Pour faire une scène musicale, il faut aussi un son commun, identifiable, qui se transmet au long de l’histoire musicale d’un lieu, jusqu’à ne plus être associable à un artiste ou collectif en particulier, mais à la ville elle-même. Il y a bien à Bordeaux une certaine sensibilité aux musiques électroniques, dont on retrouverait par exemple des traces des synthés saveur menthe à l’eau d’Odezenne jusqu’aux intonations UK et digitales de l’excellent10PKHO de Grems. Mais il s’agit là d’artistes aux trajectoires individuelles très distinctes : il serait sans doute artificiel de chercher à les comparer sur la simple base d’une affiliation géographique qu’ils ne cherchent par ailleurs guère à revendiquer.

La génération suivante en revanche, celle des Floki, $ouley, Babysolo33 et Khali semble graviter autour de l’influence de la plugg music, même si aucun des artistes en question ne se limite à ce seul registre. Dès 2014-2015, des beatmakers Raaaash, MH, Kozy ou – déjà – Bricksy & 3G commençaient à arroser SoundCloud de leurs expérimentations influencées par les productions de MexikoDro et Diego Money. L’ancrage de ces sonorités à Bordeaux ne relève donc pas du simple effet de mode, mais bien d’une dynamique locale qui trouve de plus en plus écho à l’échelle nationale.

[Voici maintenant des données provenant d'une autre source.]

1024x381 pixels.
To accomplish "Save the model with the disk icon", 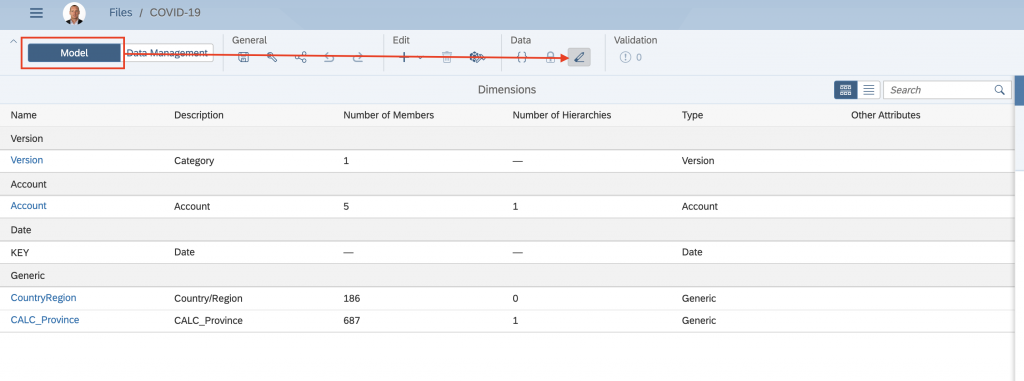I will (x=244, y=58).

Pour faire une scène enfin, il faut quelque chose d’impalpable qui ne se laisse pas mettre en mots facilement, mais qui relève de la fierté. Quelque chose comme ce qui se produit quand, au point d’orgue de sa ballade piano-voix sur « Entre Palmer et Paris Zoo », Khali fait tinter l’argot local (« c’est gavé fou ») ; ou quand il dédicace un certain restaurant de poulet que les gens du coin ne connaissent que trop bien. Quand BabySolo 33 fait du marché des Capucins le tapis rouge de son défilé de princesse, les rues de la ville bruissent de fierté : il se passe quelque chose.